Mesure de l'évolution de la température interne en fonction du temps chez des araignées placées perpendiculairement (perp.) et parallèlement (parallel.) à une source de chaleur (lampe ou soleil) La température augmente beaucoup moins dans les cas où l'araignée est placée parallèlement à la source.(source)

Aux heures chaudes de la journée, l'araignée relève, tourne ou abaisse son abdomen pour n'en présenter que la pointe au soleil, afin de maintenir l'essentiel de son corps à l'ombre
 
Il est très possible que d'autres adaptations, physiologiques par exemple, comme l'épais tégument de son abdomen qui contribue probablement à minimiser les pertes d'eau, aident également Argiope lobata à résister au soleil de plomb; malheureusement, cette piste de recherche n'a pas encore été vraiment explorée pour le moment.

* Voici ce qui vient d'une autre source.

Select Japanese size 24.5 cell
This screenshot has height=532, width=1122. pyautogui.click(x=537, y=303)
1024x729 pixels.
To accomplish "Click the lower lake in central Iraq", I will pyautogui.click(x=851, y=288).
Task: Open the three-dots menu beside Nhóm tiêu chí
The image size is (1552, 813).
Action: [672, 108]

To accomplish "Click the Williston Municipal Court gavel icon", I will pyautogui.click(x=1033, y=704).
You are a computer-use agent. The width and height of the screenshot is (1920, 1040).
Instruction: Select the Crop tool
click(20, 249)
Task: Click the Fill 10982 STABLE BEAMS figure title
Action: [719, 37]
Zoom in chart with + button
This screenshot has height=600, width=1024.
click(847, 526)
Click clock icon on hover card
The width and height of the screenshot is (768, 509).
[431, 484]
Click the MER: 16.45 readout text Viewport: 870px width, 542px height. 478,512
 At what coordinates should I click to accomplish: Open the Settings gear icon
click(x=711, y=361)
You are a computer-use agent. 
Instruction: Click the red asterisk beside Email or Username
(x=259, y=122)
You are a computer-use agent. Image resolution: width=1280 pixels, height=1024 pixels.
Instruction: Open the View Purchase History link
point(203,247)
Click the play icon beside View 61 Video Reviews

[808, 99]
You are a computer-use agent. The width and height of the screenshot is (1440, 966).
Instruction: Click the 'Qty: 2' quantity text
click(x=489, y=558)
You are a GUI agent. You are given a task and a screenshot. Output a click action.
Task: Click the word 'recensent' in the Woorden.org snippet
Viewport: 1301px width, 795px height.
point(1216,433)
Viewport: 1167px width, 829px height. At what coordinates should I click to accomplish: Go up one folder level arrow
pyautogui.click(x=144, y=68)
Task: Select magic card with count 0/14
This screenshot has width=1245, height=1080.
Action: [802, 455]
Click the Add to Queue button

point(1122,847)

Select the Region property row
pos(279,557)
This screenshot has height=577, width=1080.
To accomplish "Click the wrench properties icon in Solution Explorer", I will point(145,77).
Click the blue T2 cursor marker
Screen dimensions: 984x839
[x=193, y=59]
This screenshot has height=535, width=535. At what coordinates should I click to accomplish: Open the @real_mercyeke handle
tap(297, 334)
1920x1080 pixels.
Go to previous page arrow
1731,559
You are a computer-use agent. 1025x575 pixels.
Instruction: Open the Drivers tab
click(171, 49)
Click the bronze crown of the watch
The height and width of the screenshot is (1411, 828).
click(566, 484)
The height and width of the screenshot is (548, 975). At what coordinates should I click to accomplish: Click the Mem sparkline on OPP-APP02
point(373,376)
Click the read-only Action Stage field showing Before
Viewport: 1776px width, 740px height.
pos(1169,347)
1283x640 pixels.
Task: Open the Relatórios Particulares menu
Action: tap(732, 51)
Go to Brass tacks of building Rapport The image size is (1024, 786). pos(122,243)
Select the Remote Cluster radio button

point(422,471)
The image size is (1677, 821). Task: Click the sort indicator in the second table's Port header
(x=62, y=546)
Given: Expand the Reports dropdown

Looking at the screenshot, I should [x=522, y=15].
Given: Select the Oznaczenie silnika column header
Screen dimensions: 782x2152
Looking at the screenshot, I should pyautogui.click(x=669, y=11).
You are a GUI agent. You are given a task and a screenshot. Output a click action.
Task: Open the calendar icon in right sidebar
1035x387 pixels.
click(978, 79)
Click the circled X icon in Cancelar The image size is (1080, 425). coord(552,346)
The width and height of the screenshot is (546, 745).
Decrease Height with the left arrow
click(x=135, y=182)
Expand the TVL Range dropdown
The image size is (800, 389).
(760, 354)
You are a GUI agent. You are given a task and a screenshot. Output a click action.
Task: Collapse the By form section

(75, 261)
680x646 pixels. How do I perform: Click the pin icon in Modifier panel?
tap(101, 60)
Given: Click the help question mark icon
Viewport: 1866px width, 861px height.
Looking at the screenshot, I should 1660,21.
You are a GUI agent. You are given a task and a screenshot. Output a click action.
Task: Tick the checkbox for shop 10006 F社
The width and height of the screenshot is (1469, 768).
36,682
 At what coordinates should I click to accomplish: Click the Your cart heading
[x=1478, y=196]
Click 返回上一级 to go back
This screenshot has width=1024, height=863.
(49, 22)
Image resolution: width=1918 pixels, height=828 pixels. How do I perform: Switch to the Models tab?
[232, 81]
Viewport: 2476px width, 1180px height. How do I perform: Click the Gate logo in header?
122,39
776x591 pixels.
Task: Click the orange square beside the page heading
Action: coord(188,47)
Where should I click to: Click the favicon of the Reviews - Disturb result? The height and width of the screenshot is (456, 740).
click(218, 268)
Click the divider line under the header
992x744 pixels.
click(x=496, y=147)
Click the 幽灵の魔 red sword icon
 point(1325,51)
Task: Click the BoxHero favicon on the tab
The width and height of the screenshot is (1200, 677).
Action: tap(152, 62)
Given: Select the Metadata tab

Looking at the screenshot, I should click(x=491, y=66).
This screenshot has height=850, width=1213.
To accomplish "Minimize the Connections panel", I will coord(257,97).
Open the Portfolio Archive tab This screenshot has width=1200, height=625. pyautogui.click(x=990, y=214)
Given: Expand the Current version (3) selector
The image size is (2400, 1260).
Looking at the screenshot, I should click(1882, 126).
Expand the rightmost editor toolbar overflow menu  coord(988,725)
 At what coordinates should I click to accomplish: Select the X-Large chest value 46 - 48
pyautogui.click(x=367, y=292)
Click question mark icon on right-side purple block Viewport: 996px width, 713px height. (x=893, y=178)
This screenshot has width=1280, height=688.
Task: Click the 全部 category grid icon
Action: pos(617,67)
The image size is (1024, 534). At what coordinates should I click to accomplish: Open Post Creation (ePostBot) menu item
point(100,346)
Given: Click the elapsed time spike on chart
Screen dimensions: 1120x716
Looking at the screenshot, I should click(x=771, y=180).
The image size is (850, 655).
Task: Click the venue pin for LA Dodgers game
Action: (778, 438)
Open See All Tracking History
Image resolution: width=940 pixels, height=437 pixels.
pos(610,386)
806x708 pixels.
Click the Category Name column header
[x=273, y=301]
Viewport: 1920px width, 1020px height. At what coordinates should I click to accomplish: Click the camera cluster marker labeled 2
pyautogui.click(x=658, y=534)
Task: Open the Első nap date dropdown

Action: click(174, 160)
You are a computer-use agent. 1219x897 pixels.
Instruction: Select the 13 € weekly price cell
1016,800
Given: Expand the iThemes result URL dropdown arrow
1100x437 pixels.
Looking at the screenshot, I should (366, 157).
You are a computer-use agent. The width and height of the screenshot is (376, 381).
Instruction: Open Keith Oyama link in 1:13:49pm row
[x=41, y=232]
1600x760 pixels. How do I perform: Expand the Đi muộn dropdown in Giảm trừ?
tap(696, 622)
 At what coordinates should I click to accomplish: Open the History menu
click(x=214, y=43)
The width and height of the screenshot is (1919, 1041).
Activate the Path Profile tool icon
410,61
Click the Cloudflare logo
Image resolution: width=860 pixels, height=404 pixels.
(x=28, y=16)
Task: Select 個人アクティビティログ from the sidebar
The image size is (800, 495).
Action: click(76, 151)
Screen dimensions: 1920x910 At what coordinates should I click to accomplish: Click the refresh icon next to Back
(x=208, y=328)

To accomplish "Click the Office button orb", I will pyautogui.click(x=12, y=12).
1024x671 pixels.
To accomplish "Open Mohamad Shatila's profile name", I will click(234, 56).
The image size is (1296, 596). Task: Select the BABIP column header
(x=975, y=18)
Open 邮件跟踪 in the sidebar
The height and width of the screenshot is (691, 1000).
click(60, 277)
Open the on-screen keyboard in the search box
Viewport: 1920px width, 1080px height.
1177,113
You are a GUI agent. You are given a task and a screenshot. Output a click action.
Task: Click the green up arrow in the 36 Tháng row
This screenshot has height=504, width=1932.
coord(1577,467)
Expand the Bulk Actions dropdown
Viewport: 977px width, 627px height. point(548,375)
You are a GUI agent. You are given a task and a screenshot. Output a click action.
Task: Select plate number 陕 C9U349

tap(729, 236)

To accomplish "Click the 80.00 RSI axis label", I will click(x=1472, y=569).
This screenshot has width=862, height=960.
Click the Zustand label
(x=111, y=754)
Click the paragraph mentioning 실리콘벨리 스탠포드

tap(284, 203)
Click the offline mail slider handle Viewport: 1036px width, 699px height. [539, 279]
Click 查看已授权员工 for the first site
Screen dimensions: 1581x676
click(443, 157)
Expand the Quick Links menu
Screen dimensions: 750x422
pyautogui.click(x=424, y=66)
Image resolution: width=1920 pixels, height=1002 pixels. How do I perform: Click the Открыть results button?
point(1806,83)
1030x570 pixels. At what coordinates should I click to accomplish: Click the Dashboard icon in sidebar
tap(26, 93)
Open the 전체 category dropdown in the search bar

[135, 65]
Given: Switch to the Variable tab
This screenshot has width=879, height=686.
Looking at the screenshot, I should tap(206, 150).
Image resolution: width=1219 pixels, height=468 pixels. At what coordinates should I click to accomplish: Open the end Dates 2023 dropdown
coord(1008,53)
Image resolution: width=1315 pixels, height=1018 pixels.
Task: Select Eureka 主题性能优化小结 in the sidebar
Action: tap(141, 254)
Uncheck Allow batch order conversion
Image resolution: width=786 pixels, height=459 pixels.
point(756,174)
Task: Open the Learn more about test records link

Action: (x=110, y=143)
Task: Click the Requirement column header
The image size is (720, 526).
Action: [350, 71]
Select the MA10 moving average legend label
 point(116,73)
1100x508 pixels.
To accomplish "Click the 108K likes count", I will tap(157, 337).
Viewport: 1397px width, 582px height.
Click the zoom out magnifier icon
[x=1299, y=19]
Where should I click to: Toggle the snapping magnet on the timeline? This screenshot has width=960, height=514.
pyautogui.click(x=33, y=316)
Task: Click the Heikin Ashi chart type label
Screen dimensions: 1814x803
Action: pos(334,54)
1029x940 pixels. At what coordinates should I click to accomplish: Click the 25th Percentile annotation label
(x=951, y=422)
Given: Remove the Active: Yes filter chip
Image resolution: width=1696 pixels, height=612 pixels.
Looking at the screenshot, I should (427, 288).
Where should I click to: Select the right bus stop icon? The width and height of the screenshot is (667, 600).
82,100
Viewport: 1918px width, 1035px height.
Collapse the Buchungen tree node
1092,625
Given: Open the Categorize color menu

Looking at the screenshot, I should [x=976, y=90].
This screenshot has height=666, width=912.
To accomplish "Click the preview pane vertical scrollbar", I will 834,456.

Néanmoins, ce rôle de la coloration argentée dans la thermorégulation aide déjà à comprendre pourquoi cette couleur, peu discrète et plutôt rare chez les animaux terrestres, est si répandue chez les Araneidae et les Tetragnathidae diurnes, qui tissent bien souvent leur toile en plein soleil, même sous des climats très chauds.

Argiope australis, du sud de l'Afrique, présente elle aussi de larges plages argentées; son mode de vie est sensiblement similaire à sa cousine européenne (remarquer la position de l'abdomen, pointé vers le soleil, gardant le corps à l'ombre).